BEGIN
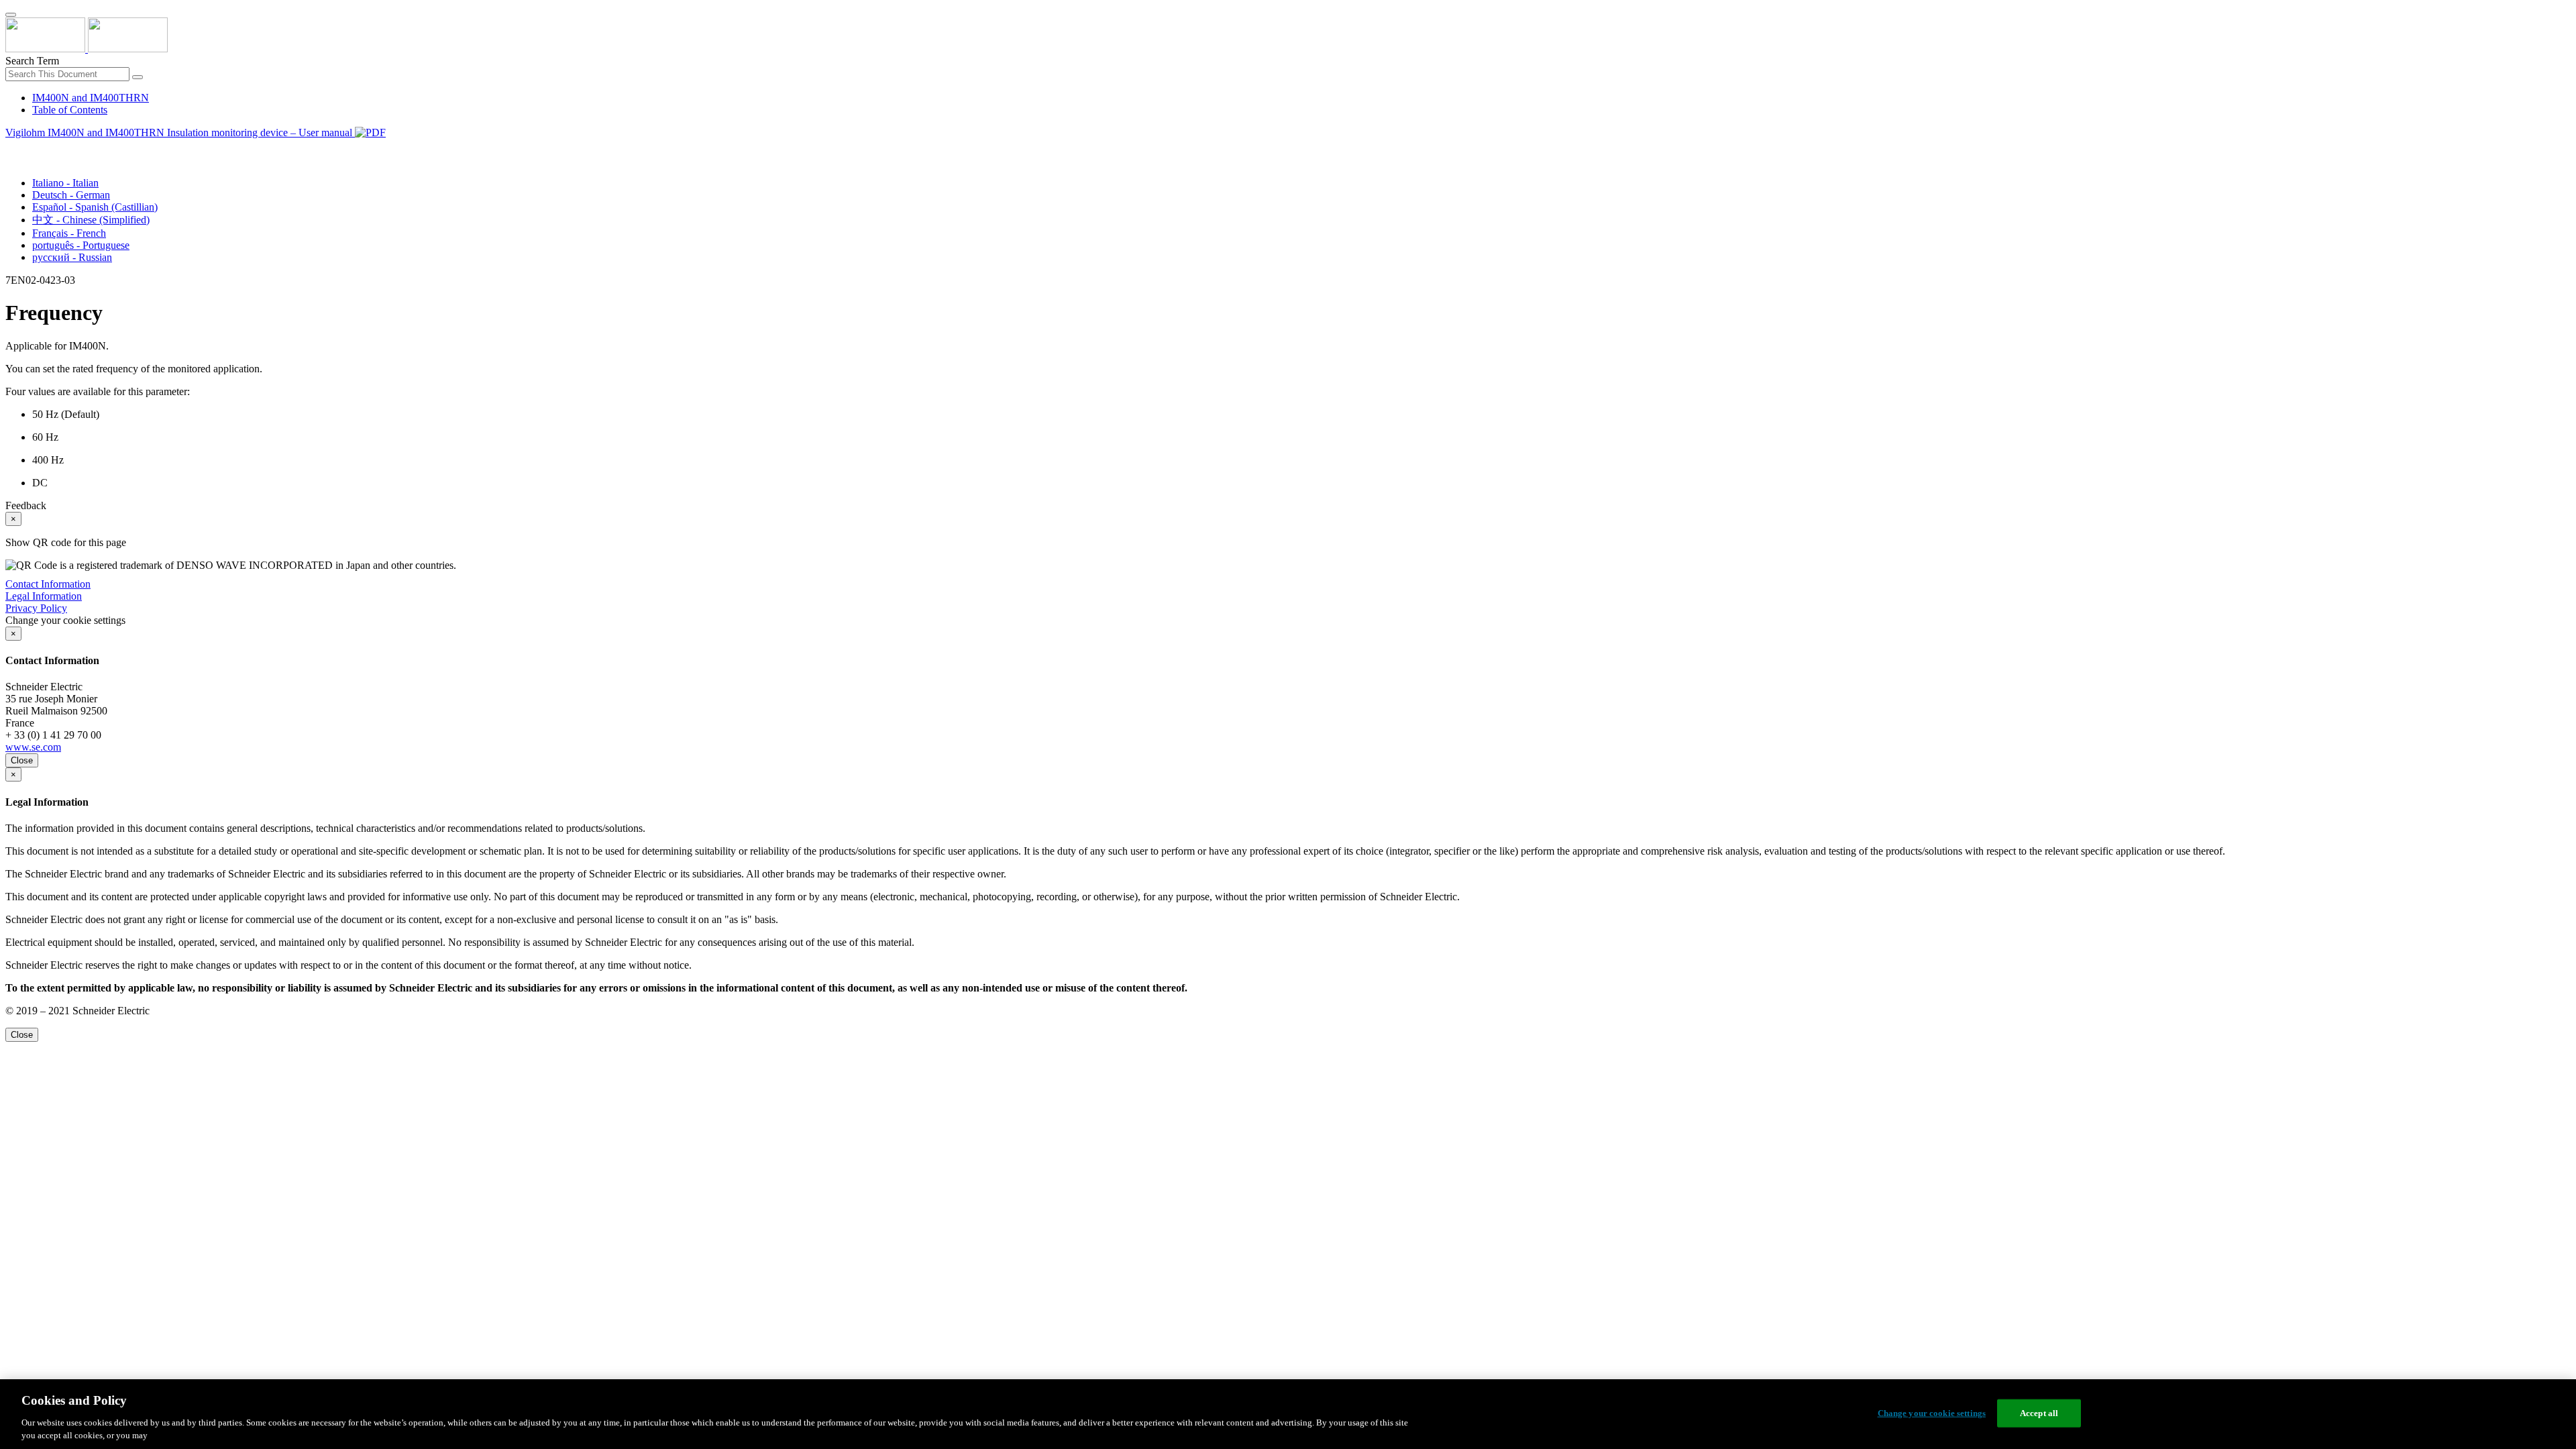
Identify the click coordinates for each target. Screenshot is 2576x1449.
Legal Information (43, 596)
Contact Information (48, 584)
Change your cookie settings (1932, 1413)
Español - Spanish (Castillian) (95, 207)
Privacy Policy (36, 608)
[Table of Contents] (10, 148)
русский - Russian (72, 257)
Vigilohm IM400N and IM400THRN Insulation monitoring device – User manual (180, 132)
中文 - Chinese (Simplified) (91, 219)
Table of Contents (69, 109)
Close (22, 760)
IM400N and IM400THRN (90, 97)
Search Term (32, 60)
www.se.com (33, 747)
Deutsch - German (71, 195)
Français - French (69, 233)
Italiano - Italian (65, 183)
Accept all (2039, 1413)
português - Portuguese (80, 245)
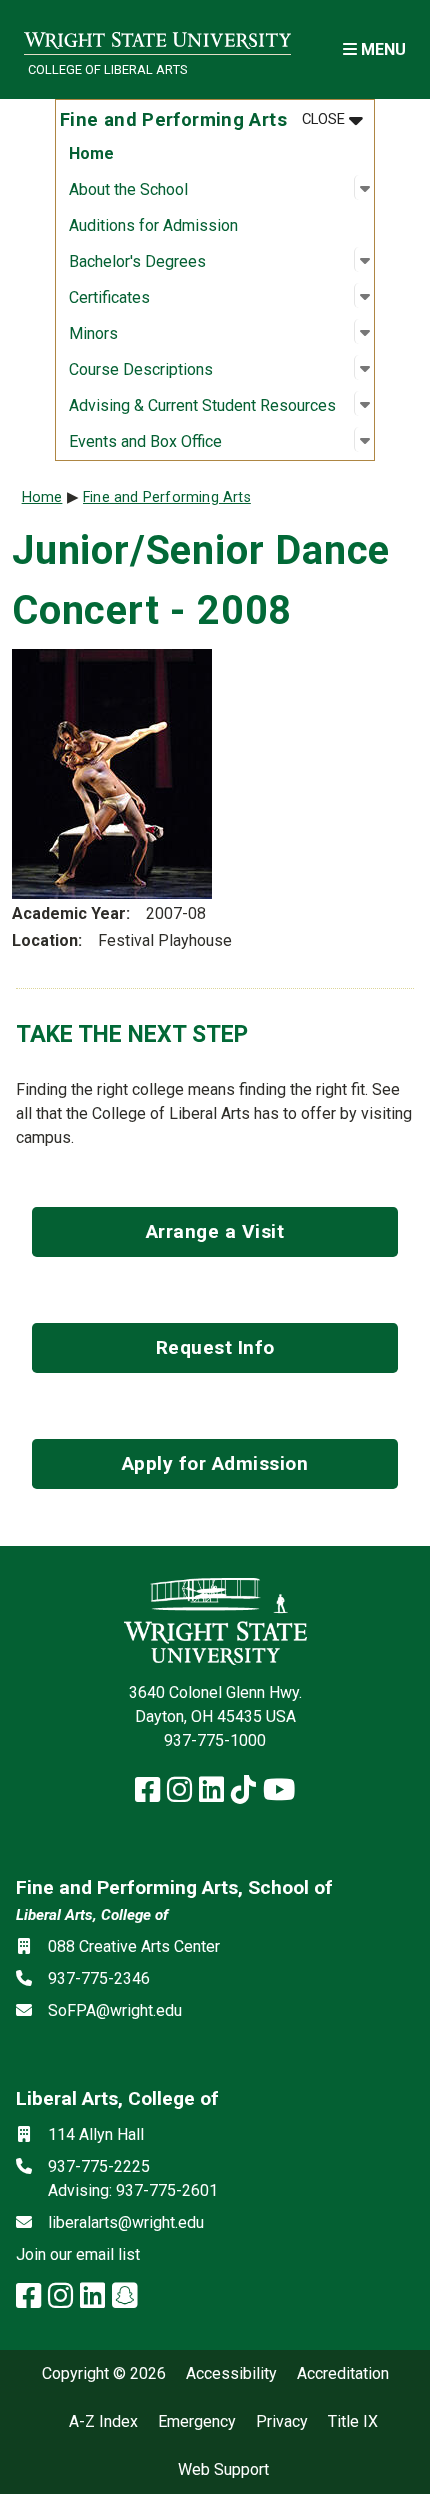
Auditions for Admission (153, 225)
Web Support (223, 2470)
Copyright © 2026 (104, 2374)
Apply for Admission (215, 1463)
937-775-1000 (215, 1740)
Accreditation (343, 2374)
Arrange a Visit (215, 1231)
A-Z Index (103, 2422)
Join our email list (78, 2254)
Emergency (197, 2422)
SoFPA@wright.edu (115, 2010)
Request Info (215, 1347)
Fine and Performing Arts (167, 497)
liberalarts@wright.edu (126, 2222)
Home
END
Output exactly the lines above, from the line with "Table of Contents (69, 109)" to the line with "Auditions for Admission (153, 225)", both included; skip the pictures.

• _RESULT_:
Table of Contents (69, 109)
Close (22, 760)
IM400N and IM400THRN (90, 97)
Search Term (32, 60)
www.se.com (33, 747)
Deutsch - German (71, 195)
Français - French (69, 233)
Italiano - Italian (65, 183)
Accept all (2039, 1413)
português - Portuguese (80, 245)
Auditions for Admission (153, 225)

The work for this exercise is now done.